6.1.2. Angle of $$30^\circ$$ and $$50^\circ$$¶ Consider an equilateral $$\triangle OMP$$. Let the sides $$OM, OP, MP$$ be each $$2a$$. We draw a bisector of $$\angle MOP$$ which will be a perpendicular bisector of $$MP$$ at $$X$$ because the triangle is equilateral.
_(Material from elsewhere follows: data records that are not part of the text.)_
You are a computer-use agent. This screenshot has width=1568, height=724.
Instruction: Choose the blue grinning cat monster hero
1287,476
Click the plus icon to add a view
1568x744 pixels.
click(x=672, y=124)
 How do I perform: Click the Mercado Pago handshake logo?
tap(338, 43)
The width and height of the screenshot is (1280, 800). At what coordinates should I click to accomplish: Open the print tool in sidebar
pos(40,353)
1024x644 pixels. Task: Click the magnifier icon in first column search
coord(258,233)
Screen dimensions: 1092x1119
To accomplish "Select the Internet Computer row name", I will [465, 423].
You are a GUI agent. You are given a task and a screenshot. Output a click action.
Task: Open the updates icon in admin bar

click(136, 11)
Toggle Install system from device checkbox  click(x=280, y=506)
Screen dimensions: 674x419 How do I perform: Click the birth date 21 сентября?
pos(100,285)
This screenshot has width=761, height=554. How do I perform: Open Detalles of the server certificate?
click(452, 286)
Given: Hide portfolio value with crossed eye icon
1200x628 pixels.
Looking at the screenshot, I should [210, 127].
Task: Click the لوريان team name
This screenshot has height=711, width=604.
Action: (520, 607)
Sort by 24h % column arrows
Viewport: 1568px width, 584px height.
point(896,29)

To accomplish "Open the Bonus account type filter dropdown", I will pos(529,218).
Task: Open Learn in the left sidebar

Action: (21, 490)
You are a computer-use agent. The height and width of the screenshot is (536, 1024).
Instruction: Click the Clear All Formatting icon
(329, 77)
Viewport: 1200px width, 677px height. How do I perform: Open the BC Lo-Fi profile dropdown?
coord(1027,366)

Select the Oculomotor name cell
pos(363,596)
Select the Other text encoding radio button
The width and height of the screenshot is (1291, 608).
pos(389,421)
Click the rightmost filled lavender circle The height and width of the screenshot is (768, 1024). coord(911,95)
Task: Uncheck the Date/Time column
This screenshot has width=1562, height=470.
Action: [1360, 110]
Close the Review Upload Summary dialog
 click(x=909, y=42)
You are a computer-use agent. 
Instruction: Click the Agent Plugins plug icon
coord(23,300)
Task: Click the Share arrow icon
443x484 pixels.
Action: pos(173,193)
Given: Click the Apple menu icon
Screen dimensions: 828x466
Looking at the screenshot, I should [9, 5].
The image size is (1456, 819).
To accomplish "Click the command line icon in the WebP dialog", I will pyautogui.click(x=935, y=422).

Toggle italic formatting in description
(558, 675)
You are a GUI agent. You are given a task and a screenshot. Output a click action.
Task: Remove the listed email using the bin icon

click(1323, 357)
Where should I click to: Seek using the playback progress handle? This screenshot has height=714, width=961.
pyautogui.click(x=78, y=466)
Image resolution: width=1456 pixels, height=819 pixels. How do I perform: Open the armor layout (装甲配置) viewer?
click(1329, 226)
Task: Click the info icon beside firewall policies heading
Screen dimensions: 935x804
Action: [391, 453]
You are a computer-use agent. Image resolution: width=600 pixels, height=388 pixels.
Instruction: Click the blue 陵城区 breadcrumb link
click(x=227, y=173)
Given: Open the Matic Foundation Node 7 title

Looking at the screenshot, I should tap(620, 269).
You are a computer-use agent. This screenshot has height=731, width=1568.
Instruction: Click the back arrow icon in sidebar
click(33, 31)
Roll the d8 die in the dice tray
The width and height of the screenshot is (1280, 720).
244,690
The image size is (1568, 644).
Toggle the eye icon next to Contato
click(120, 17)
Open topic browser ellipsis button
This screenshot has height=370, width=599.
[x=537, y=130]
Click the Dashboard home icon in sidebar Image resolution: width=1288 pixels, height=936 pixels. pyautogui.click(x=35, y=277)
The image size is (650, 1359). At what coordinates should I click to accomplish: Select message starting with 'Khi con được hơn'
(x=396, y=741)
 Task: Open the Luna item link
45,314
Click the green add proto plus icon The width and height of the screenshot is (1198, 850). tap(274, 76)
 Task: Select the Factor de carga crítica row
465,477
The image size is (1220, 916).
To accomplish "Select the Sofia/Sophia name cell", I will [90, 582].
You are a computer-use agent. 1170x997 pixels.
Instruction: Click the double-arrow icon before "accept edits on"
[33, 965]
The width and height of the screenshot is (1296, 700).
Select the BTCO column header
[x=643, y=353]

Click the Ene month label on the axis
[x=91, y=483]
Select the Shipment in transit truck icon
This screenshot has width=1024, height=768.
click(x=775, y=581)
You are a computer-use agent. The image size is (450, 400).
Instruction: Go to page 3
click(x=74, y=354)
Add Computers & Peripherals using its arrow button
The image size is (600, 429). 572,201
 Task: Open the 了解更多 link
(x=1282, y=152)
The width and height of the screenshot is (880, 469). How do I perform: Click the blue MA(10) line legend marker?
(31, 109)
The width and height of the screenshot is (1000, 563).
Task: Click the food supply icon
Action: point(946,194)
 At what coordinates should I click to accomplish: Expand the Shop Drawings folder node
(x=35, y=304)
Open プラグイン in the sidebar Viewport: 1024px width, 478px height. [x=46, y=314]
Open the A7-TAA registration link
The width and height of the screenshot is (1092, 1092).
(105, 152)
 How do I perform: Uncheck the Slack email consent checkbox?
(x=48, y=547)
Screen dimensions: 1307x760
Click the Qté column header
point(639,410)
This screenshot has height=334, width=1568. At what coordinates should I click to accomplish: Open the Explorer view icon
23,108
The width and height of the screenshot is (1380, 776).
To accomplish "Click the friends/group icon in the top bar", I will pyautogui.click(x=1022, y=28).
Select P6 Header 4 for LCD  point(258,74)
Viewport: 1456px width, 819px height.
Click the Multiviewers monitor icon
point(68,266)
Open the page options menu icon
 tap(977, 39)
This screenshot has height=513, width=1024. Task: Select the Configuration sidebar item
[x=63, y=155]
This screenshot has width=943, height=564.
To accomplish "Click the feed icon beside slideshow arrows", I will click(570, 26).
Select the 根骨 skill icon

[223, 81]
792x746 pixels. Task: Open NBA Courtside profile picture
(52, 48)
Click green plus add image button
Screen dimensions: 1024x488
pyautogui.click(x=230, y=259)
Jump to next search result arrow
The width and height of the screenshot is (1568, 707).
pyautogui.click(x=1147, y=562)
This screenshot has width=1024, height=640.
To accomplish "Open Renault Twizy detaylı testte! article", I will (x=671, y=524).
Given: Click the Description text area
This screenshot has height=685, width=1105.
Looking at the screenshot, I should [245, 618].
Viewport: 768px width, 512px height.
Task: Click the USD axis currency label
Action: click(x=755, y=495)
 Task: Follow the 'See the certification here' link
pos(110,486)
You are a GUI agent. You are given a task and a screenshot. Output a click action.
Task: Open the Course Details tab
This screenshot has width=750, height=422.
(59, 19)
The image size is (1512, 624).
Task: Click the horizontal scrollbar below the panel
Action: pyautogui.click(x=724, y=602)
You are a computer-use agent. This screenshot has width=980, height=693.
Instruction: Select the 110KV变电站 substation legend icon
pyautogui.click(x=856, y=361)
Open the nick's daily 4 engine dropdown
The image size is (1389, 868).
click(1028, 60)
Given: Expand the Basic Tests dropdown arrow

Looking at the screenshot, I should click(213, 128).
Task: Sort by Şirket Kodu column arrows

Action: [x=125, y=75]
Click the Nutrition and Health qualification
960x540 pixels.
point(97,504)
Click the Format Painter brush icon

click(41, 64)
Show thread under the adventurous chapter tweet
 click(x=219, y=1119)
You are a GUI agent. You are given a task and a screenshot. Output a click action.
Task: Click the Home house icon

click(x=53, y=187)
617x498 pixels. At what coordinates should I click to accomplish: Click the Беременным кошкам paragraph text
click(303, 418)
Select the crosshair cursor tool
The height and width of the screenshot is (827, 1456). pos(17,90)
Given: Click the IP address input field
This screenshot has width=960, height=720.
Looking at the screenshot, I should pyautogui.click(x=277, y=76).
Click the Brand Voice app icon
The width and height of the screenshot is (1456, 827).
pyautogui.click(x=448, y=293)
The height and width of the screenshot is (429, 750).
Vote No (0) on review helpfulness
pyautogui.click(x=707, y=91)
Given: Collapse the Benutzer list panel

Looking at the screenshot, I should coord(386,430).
Thus, $$MX = a.$$ Thus, in $$\triangle OMX, OM = 2a, MX = a, \angle MOX = 30^\circ, \angle OXM = 90^\circ$$ because each angle is $$60^\circ$$ in an equilateral triangle.

$$\sin MOX = \frac{MX}{OM} = \frac{1}{2} \Rightarrow \sin 30^\circ = \frac{1}{2}$$

Similarly, $$\angle OMX = 60^\circ$$ because sum of all angles of a triangle is $$180^\circ$$

$$\cos OMX = \frac{MX}{OM} = \frac{1}{2}\Rightarrow \cos 60^\circ = \frac{1}{2}$$

All other trigonometric ratios for these can be foun from these two.

6.1.3. Angle of $$0^\circ$$¶ Consider the $$\triangle MOP$$ such that the side MP is smaller than any quantiry we can assign i.e. what we denote by 0. Thus, $$\angle MOP$$ is what is called approaching $$0$$ or $$\lim_{x \to 0}$$ in terms of Calculus. Why we have to take such a value is because if any anngle of a triangle is equal to $$0^\circ$$ then the triagle won’t exist. Thus these values are limiting values as you will learn in Calculus.

However, in this case $$\sin 0^\circ = \frac{MP}{OP} = \frac{0}{OP} = 0.$$ Now other trigonometric ratios can be found with ease.

6.1.4. Angle of $$90^\circ$$¶

In the previous figure as $$\angle OMP$$ will approach $$0^\circ,$$ the $$\angle OPM$$ will approach $$90^\circ.$$ Also, $$OP$$ will approach the length of $$OM.$$ Similar to previos case in right-angle triangle if one angle(other than right angle) approaches $$0^\circ$$ the other one will approach $$90^\circ$$ and at that value the triangle will cease to exist.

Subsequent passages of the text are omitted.